TEXTO FORNECIDO:
-*-*-
A febre dos bebês reborn — bonecas hiper-realistas que imitam recém-nascidos — foi tema do Timeline, da rádio Gaúcha, nesta terça-feira (13). O programa recebeu a psicóloga Arieli Groff e a influenciadora e colecionadora Nane Reborns.
Vídeos com bebês reborn têm ganhado milhões de visualizações nas redes sociais. Em cenas que simulam o cotidiano materno, influenciadoras aparecem dando banho na boneca, levando-a ao médico e até pegando fila prioritária.
Tipos de usos
Arieli, que é psicóloga especialista em maternidade, trauma e luto, alertou:
— Em tempos de redes sociais, onde tão facilmente a gente compara o nosso bastidor com o palco do outro, isso pode ser perigoso.
Para ela, a forma como conteúdos são consumidos e produzidos nas plataformas digitais exige cautela, principalmente quando envolve temas delicados como maternidade, perda e saúde mental.
Arieli explicou que é preciso diferenciar os usos lúdicos ou simbólicos dos bebês reborn — como objetos de coleção ou obras de arte — de situações em que há um rompimento com a realidade.
Por que o incômodo?
Sobre o primeiro tipo de uso, observou:
— Assim como há homens que colecionam bonequinhos ou se envolvem com videogames de maneira disfuncional, precisamos entender por que há tanto incômodo em ver mulheres colecionando bonecas. Que atravessamentos estão aí?
A psicóloga ressalvou que, especialmente em situações de luto, o uso dos bebês reborn exige atenção redobrada:
— O luto precisa ser um processo de ressignificação simbólica. Quando uma mulher perde um filho, por exemplo, é através do simbolismo que ela elabora essa dor. Se um bebê reborn ocupa esse lugar, pode haver risco de um luto complexo, em que ela não simboliza a perda, mas tenta substituí-la concretamente.

Entre ficção e realidade
Nane Reborns, influenciadora e colecionadora com quase 20 anos de envolvimento nesse universo, reforçou a necessidade da distinção entre ficção e realidade:
— Pode chamar de boneca, não tem problema. O bebê reborn nada mais é do que uma boneca com técnicas que fazem parecer um bebê real. Eu gravo vídeos, mas é tudo encenação. Na vida real, meus "bebês" ficam guardados no guarda-roupa. Tenho uma filha de cinco anos que exige minha atenção total.
-*-*-
INFORMAÇÕES FORNECIDAS:
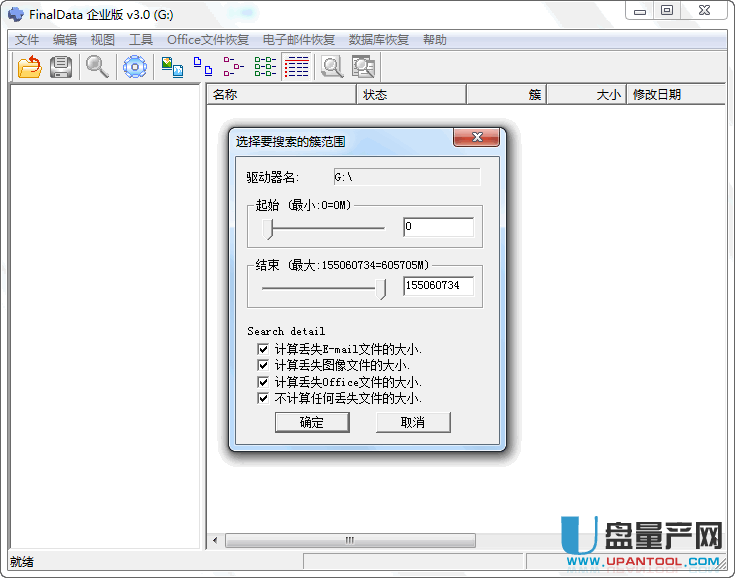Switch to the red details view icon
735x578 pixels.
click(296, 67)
-*-*-
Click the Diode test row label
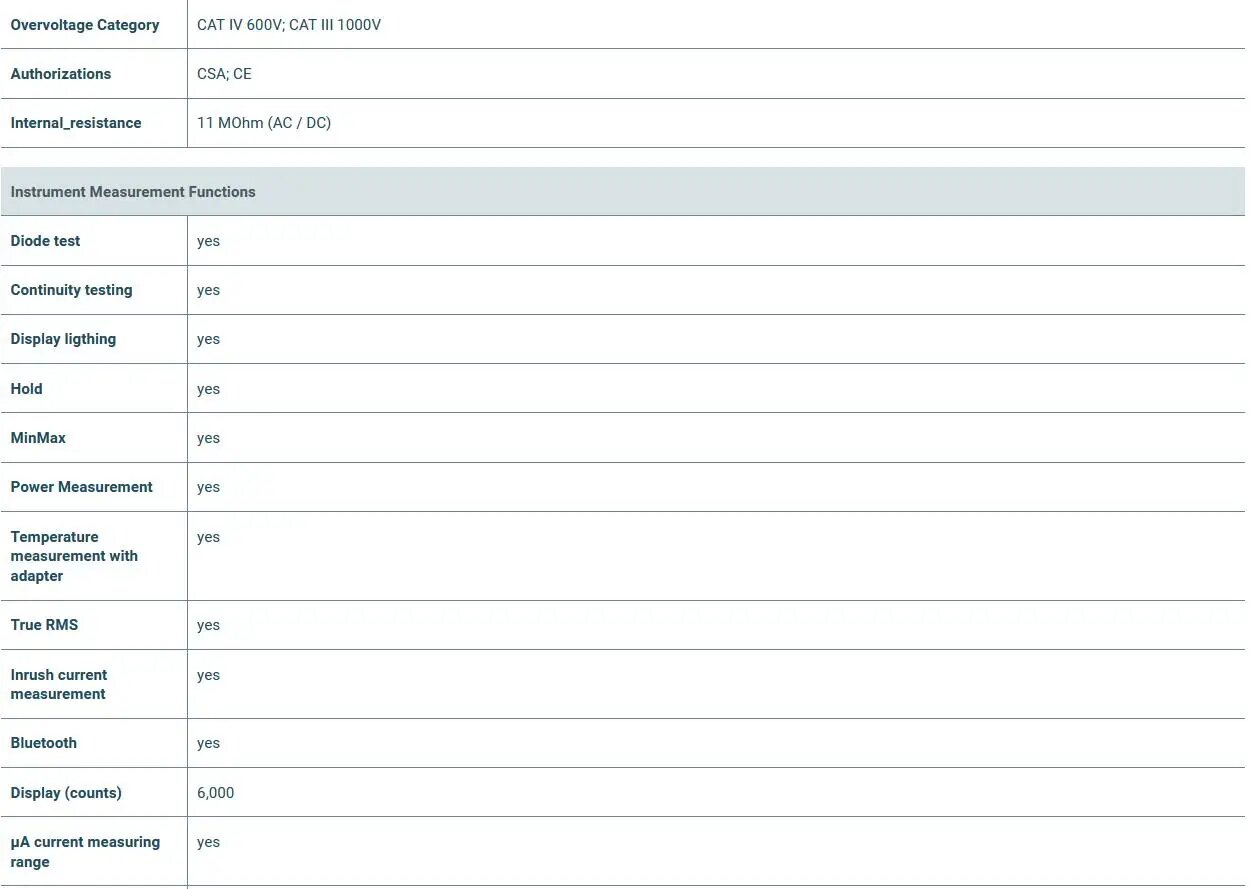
-*-*-
INSTRUÇÕES DAS TAREFAS:
- A) Modifique o texto sobre os bebês reborn em todo o trecho que vai de "Arieli explicou que" até "com a realidade.", trocando "obras de arte" por "peças decorativas", e apresente o trecho resultante.
- B) Escreva a continuação do texto sobre os bebês reborn a partir do ponto em que ele se encerra.

RESPOSTAS DAS TAREFAS:
- A)
Arieli explicou que é preciso diferenciar os usos lúdicos ou simbólicos dos bebês reborn — como objetos de coleção ou peças decorativas — de situações em que há um rompimento com a realidade.

- B)
Na esteira do que explicou a psicóloga, Nane também alertou para os perigos de usar as bonecas como substituto afetivo:
— Quando recebo mensagens de mulheres que não podem ter filhos e querem comprar um bebê reborn, eu sempre digo: "Não façam isso". É uma expectativa que pode frustrar ainda mais. Não dá para comparar uma boneca com um bebê de verdade.
Quando o lúdico vira risco
Sobre o projeto de lei do Dia da Cegonha Reborn, aprovado na Câmara Municipal do Rio de Janeiro na última quarta-feira (7), a ser celebrado no dia 4 de setembro (o texto ainda precisa ser sancionado pelo prefeito Eduardo Paes), a psicóloga Arieli alertou que esse tipo de iniciativa pode contribuir para uma confusão simbólica perigosa:
— Quando institucionalizamos o uso de bonecas como se fossem bebês reais, rompemos com a realidade. Nem todo mundo que consome esses conteúdos tem os mesmos recursos psíquicos para lidar com isso. E aí o que é lúdico vira risco.
Para a especialista, o mais importante é desenvolver o senso crítico:
— Assim como usamos filtros para postar, precisamos usar filtros para consumir. E entender em que ponto isso deixa de ser funcional e passa a exigir cuidado, inclusive psicológico.